# [Instructions for the task]
The required output is every record, reproduced exactly.

########

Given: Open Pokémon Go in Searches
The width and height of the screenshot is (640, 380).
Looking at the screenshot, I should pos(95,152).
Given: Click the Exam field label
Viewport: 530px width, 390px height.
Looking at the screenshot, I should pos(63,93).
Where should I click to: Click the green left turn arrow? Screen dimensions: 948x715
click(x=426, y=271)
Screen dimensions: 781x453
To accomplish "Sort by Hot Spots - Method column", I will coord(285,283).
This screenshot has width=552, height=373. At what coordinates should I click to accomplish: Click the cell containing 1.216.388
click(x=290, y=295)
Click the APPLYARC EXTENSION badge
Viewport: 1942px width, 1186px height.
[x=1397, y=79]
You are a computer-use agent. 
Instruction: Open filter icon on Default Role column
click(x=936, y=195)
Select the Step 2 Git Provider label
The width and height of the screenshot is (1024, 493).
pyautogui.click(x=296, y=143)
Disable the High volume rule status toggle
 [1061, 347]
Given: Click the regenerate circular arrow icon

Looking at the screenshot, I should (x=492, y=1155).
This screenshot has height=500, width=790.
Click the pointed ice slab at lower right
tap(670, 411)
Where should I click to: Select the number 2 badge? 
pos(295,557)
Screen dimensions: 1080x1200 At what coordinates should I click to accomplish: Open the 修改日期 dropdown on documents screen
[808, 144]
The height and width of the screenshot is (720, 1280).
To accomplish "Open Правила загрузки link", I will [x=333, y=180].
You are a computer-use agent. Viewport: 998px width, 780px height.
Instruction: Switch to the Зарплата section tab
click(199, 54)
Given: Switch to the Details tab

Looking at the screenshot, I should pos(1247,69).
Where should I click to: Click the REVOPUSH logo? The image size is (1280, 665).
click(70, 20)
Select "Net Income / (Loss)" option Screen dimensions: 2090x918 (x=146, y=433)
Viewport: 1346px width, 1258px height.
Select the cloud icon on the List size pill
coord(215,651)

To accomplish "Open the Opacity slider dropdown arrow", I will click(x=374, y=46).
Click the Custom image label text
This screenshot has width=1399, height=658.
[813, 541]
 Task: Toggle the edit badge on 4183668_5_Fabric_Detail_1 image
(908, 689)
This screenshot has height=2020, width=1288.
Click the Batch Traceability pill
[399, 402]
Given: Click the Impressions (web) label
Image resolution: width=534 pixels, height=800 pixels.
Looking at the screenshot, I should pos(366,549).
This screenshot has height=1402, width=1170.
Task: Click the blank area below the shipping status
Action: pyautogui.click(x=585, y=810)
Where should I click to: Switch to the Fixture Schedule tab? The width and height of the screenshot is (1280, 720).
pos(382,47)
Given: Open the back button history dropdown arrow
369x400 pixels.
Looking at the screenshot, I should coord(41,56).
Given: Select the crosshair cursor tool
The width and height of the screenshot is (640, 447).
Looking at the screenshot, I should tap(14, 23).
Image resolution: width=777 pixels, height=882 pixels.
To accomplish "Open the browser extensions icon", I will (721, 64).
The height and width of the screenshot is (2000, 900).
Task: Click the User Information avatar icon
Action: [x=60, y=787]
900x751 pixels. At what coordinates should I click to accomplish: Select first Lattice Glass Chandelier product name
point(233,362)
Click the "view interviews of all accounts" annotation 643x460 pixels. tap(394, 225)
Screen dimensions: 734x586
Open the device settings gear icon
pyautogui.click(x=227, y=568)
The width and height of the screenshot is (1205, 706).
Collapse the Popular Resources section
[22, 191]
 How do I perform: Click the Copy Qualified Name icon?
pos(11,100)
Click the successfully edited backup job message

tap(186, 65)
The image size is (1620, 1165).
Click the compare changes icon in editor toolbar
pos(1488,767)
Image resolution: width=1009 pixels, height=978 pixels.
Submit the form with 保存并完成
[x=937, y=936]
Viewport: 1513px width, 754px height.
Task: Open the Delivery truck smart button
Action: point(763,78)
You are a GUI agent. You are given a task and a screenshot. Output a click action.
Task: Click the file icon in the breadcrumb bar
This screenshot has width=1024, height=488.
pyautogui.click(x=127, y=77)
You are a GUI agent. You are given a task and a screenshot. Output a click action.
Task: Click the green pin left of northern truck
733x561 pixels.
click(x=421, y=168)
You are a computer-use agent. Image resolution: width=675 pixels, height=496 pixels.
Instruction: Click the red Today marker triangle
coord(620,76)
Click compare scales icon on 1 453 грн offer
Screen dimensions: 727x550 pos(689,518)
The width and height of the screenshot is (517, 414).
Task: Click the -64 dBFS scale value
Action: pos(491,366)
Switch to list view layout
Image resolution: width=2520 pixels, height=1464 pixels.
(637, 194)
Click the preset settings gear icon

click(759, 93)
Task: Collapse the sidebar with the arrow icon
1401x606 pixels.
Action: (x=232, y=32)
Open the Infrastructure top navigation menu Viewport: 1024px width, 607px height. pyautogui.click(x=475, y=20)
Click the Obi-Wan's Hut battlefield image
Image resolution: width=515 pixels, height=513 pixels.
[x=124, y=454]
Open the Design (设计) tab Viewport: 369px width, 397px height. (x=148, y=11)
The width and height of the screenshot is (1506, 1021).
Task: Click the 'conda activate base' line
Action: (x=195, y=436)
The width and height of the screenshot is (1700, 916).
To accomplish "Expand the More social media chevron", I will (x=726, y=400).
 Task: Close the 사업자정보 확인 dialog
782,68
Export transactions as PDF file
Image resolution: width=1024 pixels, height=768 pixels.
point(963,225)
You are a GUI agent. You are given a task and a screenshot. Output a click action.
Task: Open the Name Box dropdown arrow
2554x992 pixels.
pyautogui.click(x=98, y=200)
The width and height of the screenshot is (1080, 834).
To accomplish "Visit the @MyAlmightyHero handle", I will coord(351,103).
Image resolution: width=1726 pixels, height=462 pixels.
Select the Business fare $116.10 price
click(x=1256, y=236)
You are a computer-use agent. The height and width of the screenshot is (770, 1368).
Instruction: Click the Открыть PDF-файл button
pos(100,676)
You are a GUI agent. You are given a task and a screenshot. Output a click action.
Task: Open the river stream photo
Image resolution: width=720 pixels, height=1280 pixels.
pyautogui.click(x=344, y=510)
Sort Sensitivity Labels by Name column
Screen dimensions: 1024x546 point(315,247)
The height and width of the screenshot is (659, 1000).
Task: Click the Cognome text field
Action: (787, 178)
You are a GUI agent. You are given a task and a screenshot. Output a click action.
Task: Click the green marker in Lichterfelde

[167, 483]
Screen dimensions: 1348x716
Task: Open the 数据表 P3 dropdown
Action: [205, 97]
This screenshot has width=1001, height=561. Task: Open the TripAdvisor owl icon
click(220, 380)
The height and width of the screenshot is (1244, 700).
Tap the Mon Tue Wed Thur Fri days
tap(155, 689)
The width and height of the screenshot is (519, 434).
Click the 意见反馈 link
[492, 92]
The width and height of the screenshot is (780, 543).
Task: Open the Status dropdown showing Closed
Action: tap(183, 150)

########

# [Answer to this problem]
Given: Open Pokémon Go in Searches
The width and height of the screenshot is (640, 380).
Looking at the screenshot, I should pos(95,152).
Given: Click the Exam field label
Viewport: 530px width, 390px height.
Looking at the screenshot, I should pos(63,93).
Where should I click to: Click the green left turn arrow? Screen dimensions: 948x715
click(x=426, y=271)
Screen dimensions: 781x453
To accomplish "Sort by Hot Spots - Method column", I will coord(285,283).
This screenshot has width=552, height=373. At what coordinates should I click to accomplish: Click the cell containing 1.216.388
click(x=290, y=295)
Click the APPLYARC EXTENSION badge
Viewport: 1942px width, 1186px height.
[x=1397, y=79]
You are a computer-use agent. 
Instruction: Open filter icon on Default Role column
click(x=936, y=195)
Select the Step 2 Git Provider label
The width and height of the screenshot is (1024, 493).
pyautogui.click(x=296, y=143)
Disable the High volume rule status toggle
 [1061, 347]
Given: Click the regenerate circular arrow icon

Looking at the screenshot, I should (x=492, y=1155).
This screenshot has height=500, width=790.
Click the pointed ice slab at lower right
tap(670, 411)
Where should I click to: Select the number 2 badge? 
pos(295,557)
Screen dimensions: 1080x1200 At what coordinates should I click to accomplish: Open the 修改日期 dropdown on documents screen
[808, 144]
The height and width of the screenshot is (720, 1280).
To accomplish "Open Правила загрузки link", I will [x=333, y=180].
You are a computer-use agent. Viewport: 998px width, 780px height.
Instruction: Switch to the Зарплата section tab
click(199, 54)
Given: Switch to the Details tab

Looking at the screenshot, I should pos(1247,69).
Where should I click to: Click the REVOPUSH logo? The image size is (1280, 665).
click(70, 20)
Select "Net Income / (Loss)" option Screen dimensions: 2090x918 (x=146, y=433)
Viewport: 1346px width, 1258px height.
Select the cloud icon on the List size pill
coord(215,651)

To accomplish "Open the Opacity slider dropdown arrow", I will click(x=374, y=46).
Click the Custom image label text
This screenshot has width=1399, height=658.
[813, 541]
 Task: Toggle the edit badge on 4183668_5_Fabric_Detail_1 image
(908, 689)
This screenshot has height=2020, width=1288.
Click the Batch Traceability pill
[399, 402]
Given: Click the Impressions (web) label
Image resolution: width=534 pixels, height=800 pixels.
Looking at the screenshot, I should pos(366,549).
This screenshot has height=1402, width=1170.
Task: Click the blank area below the shipping status
Action: pyautogui.click(x=585, y=810)
Where should I click to: Switch to the Fixture Schedule tab? The width and height of the screenshot is (1280, 720).
pos(382,47)
Given: Open the back button history dropdown arrow
369x400 pixels.
Looking at the screenshot, I should coord(41,56).
Given: Select the crosshair cursor tool
The width and height of the screenshot is (640, 447).
Looking at the screenshot, I should tap(14, 23).
Image resolution: width=777 pixels, height=882 pixels.
To accomplish "Open the browser extensions icon", I will (721, 64).
The height and width of the screenshot is (2000, 900).
Task: Click the User Information avatar icon
Action: [x=60, y=787]
900x751 pixels. At what coordinates should I click to accomplish: Select first Lattice Glass Chandelier product name
point(233,362)
Click the "view interviews of all accounts" annotation 643x460 pixels. tap(394, 225)
Screen dimensions: 734x586
Open the device settings gear icon
pyautogui.click(x=227, y=568)
The width and height of the screenshot is (1205, 706).
Collapse the Popular Resources section
[22, 191]
 How do I perform: Click the Copy Qualified Name icon?
pos(11,100)
Click the successfully edited backup job message

tap(186, 65)
The image size is (1620, 1165).
Click the compare changes icon in editor toolbar
pos(1488,767)
Image resolution: width=1009 pixels, height=978 pixels.
Submit the form with 保存并完成
[x=937, y=936]
Viewport: 1513px width, 754px height.
Task: Open the Delivery truck smart button
Action: point(763,78)
You are a GUI agent. You are given a task and a screenshot. Output a click action.
Task: Click the file icon in the breadcrumb bar
This screenshot has width=1024, height=488.
pyautogui.click(x=127, y=77)
You are a GUI agent. You are given a task and a screenshot. Output a click action.
Task: Click the green pin left of northern truck
733x561 pixels.
click(x=421, y=168)
You are a computer-use agent. Image resolution: width=675 pixels, height=496 pixels.
Instruction: Click the red Today marker triangle
coord(620,76)
Click compare scales icon on 1 453 грн offer
Screen dimensions: 727x550 pos(689,518)
The width and height of the screenshot is (517, 414).
Task: Click the -64 dBFS scale value
Action: pos(491,366)
Switch to list view layout
Image resolution: width=2520 pixels, height=1464 pixels.
(637, 194)
Click the preset settings gear icon

click(759, 93)
Task: Collapse the sidebar with the arrow icon
1401x606 pixels.
Action: (x=232, y=32)
Open the Infrastructure top navigation menu Viewport: 1024px width, 607px height. pyautogui.click(x=475, y=20)
Click the Obi-Wan's Hut battlefield image
Image resolution: width=515 pixels, height=513 pixels.
[x=124, y=454]
Open the Design (设计) tab Viewport: 369px width, 397px height. (x=148, y=11)
The width and height of the screenshot is (1506, 1021).
Task: Click the 'conda activate base' line
Action: (x=195, y=436)
The width and height of the screenshot is (1700, 916).
To accomplish "Expand the More social media chevron", I will (x=726, y=400).
 Task: Close the 사업자정보 확인 dialog
782,68
Export transactions as PDF file
Image resolution: width=1024 pixels, height=768 pixels.
point(963,225)
You are a GUI agent. You are given a task and a screenshot. Output a click action.
Task: Open the Name Box dropdown arrow
2554x992 pixels.
pyautogui.click(x=98, y=200)
The width and height of the screenshot is (1080, 834).
To accomplish "Visit the @MyAlmightyHero handle", I will coord(351,103).
Image resolution: width=1726 pixels, height=462 pixels.
Select the Business fare $116.10 price
click(x=1256, y=236)
You are a computer-use agent. The height and width of the screenshot is (770, 1368).
Instruction: Click the Открыть PDF-файл button
pos(100,676)
You are a GUI agent. You are given a task and a screenshot. Output a click action.
Task: Open the river stream photo
Image resolution: width=720 pixels, height=1280 pixels.
pyautogui.click(x=344, y=510)
Sort Sensitivity Labels by Name column
Screen dimensions: 1024x546 point(315,247)
The height and width of the screenshot is (659, 1000).
Task: Click the Cognome text field
Action: (787, 178)
You are a GUI agent. You are given a task and a screenshot. Output a click action.
Task: Click the green marker in Lichterfelde

[167, 483]
Screen dimensions: 1348x716
Task: Open the 数据表 P3 dropdown
Action: [205, 97]
This screenshot has width=1001, height=561. Task: Open the TripAdvisor owl icon
click(220, 380)
The height and width of the screenshot is (1244, 700).
Tap the Mon Tue Wed Thur Fri days
tap(155, 689)
The width and height of the screenshot is (519, 434).
Click the 意见反馈 link
[492, 92]
The width and height of the screenshot is (780, 543).
Task: Open the Status dropdown showing Closed
Action: tap(183, 150)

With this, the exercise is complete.